= Tom Binns Design =

Jewellery design company

Tom Binns Design is a jewellery design company founded in 2004 by jeweller Tom Binns and CEO Cristina Viera Newton.

== Career ==
Binns has been designing, manufacturing and distributing jewellery for almost thirty years, starting with his Punkature collaboration in the early 1980s with Vivienne Westwood and Malcolm McLaren, after which Binns became “Westwood’s right-hand man.” Binns has been credited by The Independent Magazine with pioneering “a Dada-inspired approach to jewellery, fusing precious jewels with household junk.” Key themes from the Dada movement are deliberate irrationality, anarchy, anti-bourgeoise and the rejection of standard beauty and social organisation.

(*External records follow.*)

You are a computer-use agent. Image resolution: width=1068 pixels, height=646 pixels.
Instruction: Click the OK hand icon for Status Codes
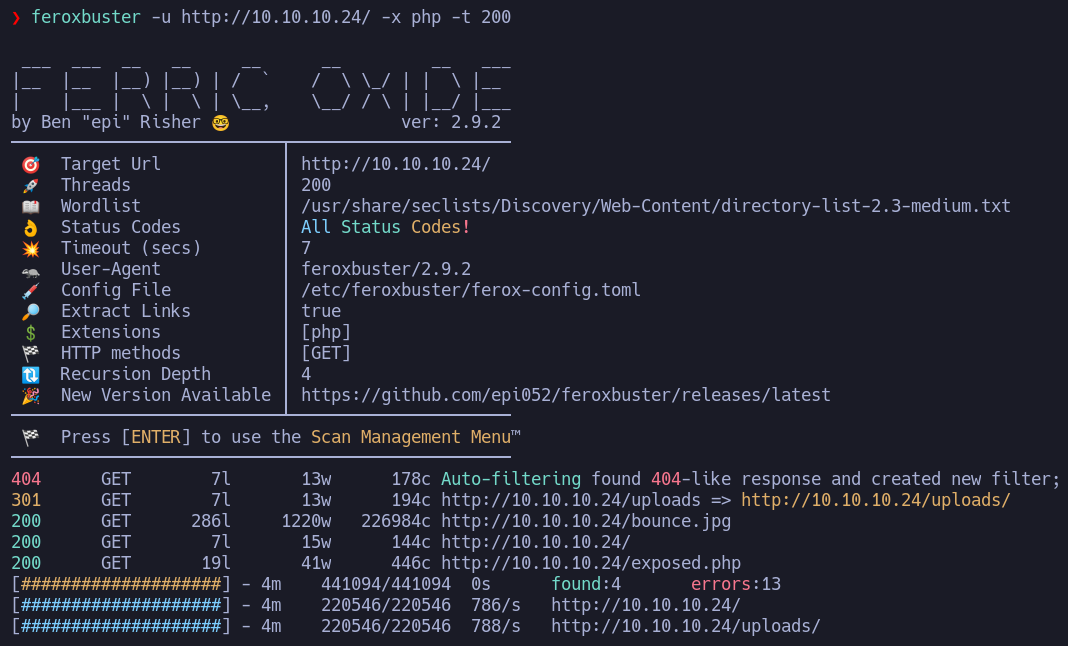click(30, 227)
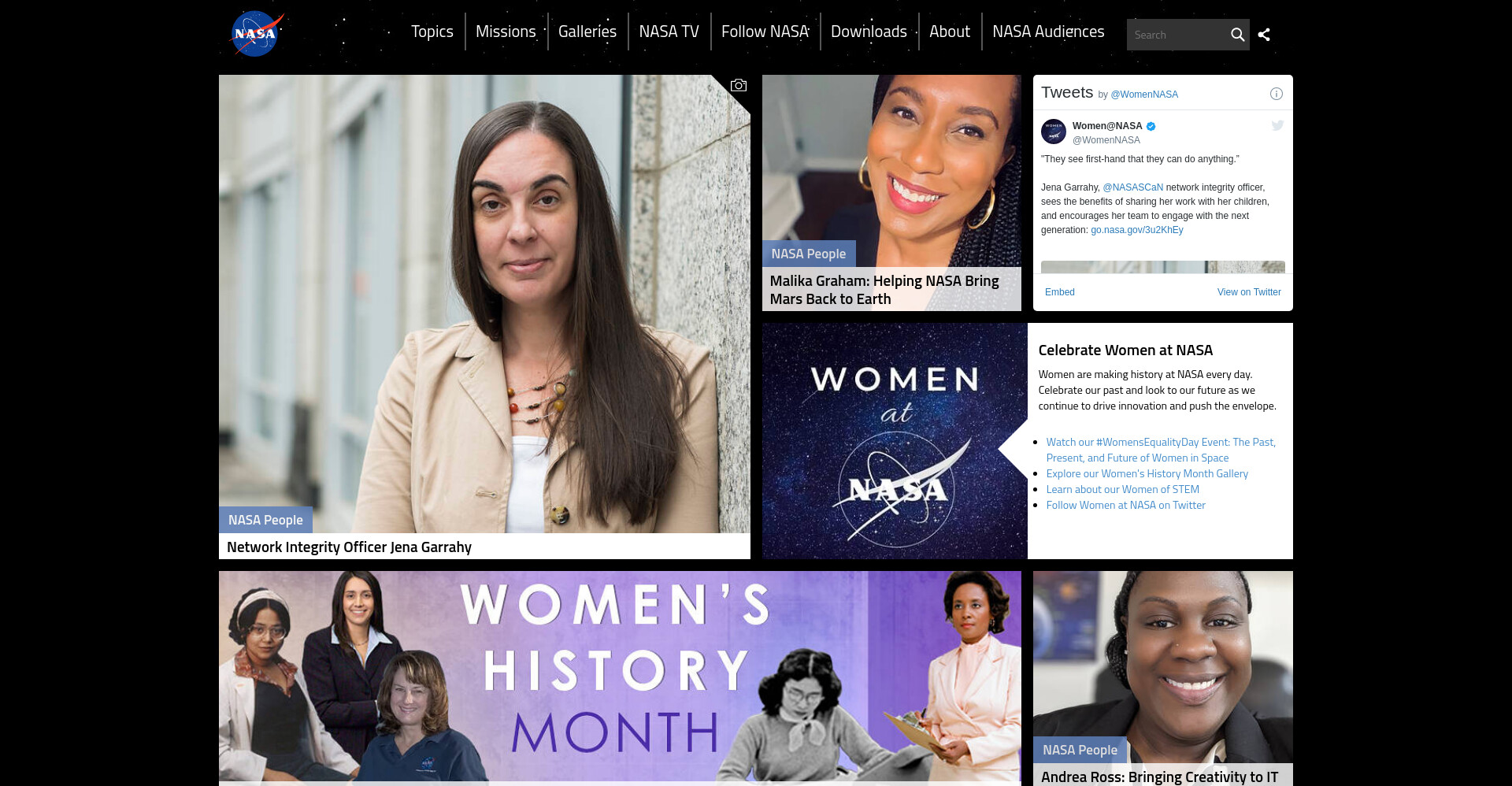Expand the Missions navigation menu

coord(506,32)
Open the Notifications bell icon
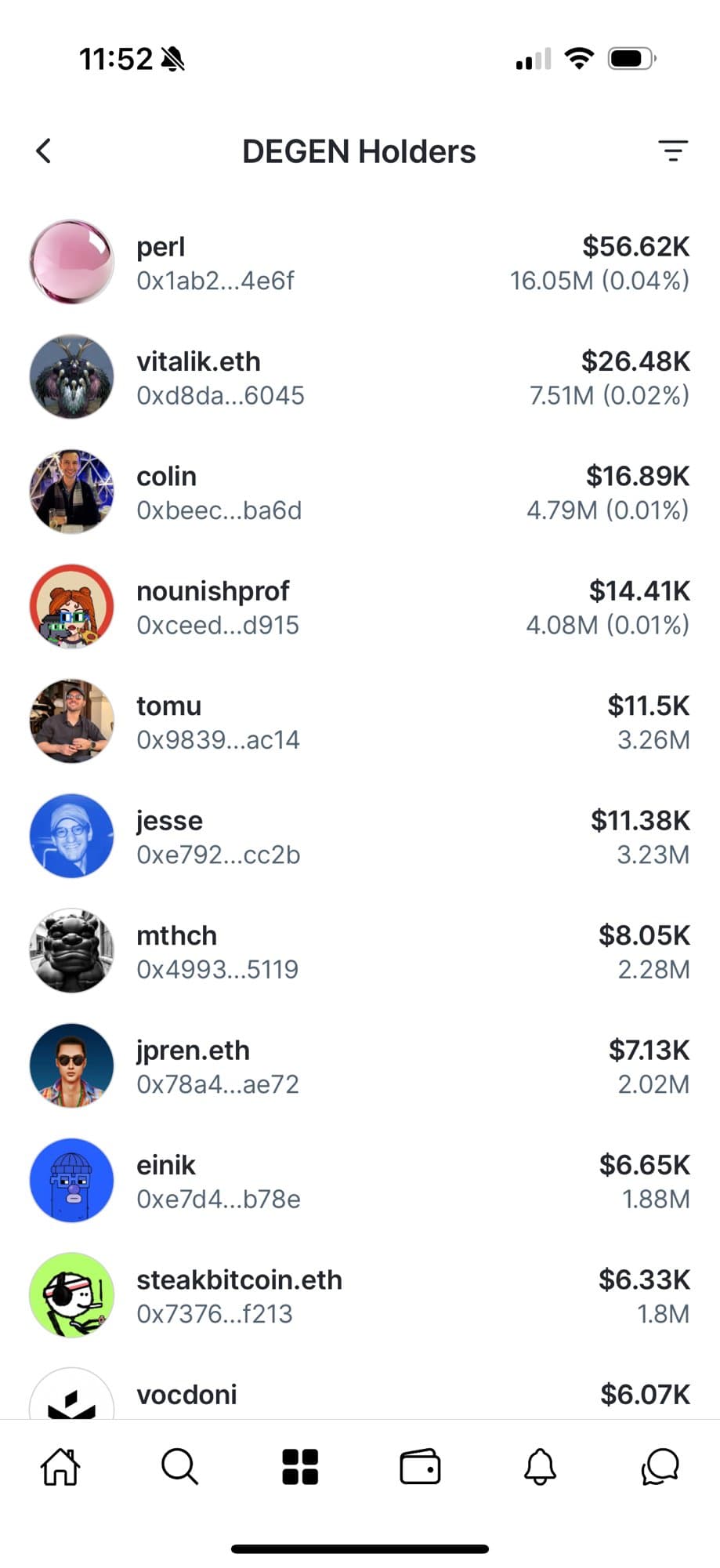The image size is (720, 1568). point(540,1466)
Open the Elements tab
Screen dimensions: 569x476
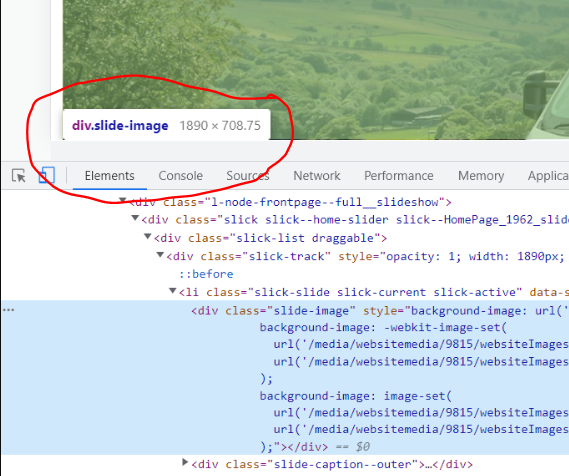click(x=110, y=176)
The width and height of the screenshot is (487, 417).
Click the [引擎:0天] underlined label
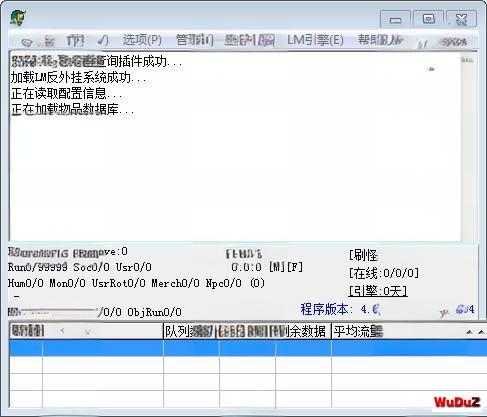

Tom Binns Design has now adorned icons ranging from Michelle Obama, who wore Tom Binns Design jewellery whilst visiting Ireland and Britain in May 2011, to Lady Gaga, who was styled in a fluorescent yellow Slap Dash necklace for the March 2011 issue of American Vogue.

==Awards==
- 2006 Accessory Designer of the Year from the Council of Fashion Designers of America;
- 2007 Best Accessories Designer from British Fashion Council;
- 2010 Elle Style Awards for Best Jewellery Designer.